## DESCRIPTION OF THE TASK
Give again the lines of the data from its first line through the line with "Task: Click the pretty-print". Change nothing.

## Records from a dataset
- - - -
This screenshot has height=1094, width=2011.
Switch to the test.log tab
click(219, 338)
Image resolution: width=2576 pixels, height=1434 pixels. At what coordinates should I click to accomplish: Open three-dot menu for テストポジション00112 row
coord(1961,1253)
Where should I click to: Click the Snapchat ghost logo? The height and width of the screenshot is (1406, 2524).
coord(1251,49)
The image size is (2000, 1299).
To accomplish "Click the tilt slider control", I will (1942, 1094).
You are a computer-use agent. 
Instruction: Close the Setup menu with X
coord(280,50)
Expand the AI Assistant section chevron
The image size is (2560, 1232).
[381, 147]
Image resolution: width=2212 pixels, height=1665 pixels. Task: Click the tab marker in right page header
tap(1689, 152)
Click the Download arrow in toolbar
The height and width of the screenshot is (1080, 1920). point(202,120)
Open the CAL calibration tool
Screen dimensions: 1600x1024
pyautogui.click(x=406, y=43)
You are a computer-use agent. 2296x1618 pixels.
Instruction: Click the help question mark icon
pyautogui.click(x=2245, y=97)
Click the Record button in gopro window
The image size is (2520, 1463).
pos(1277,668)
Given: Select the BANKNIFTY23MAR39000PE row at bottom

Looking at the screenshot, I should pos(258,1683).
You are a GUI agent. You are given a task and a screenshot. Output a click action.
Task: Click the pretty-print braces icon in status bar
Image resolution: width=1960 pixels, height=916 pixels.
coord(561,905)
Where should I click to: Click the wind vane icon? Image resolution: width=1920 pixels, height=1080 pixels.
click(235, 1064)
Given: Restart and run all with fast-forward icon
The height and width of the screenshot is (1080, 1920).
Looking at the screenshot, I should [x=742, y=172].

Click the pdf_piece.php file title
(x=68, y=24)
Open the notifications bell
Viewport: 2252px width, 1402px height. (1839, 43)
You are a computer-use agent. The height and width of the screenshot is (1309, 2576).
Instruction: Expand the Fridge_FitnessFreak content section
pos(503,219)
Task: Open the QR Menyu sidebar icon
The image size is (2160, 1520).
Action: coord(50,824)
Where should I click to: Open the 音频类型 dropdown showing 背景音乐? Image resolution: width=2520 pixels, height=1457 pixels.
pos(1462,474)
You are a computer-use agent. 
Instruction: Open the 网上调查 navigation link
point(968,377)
- - - -
## RESPONSE BELOW
This screenshot has height=1094, width=2011.
Switch to the test.log tab
click(219, 338)
Image resolution: width=2576 pixels, height=1434 pixels. At what coordinates should I click to accomplish: Open three-dot menu for テストポジション00112 row
coord(1961,1253)
Where should I click to: Click the Snapchat ghost logo? The height and width of the screenshot is (1406, 2524).
coord(1251,49)
The image size is (2000, 1299).
To accomplish "Click the tilt slider control", I will (1942, 1094).
You are a computer-use agent. 
Instruction: Close the Setup menu with X
coord(280,50)
Expand the AI Assistant section chevron
The image size is (2560, 1232).
[381, 147]
Image resolution: width=2212 pixels, height=1665 pixels. Task: Click the tab marker in right page header
tap(1689, 152)
Click the Download arrow in toolbar
The height and width of the screenshot is (1080, 1920). point(202,120)
Open the CAL calibration tool
Screen dimensions: 1600x1024
pyautogui.click(x=406, y=43)
You are a computer-use agent. 2296x1618 pixels.
Instruction: Click the help question mark icon
pyautogui.click(x=2245, y=97)
Click the Record button in gopro window
The image size is (2520, 1463).
pos(1277,668)
Given: Select the BANKNIFTY23MAR39000PE row at bottom

Looking at the screenshot, I should pos(258,1683).
You are a GUI agent. You are given a task and a screenshot. Output a click action.
Task: Click the pretty-print braces icon in status bar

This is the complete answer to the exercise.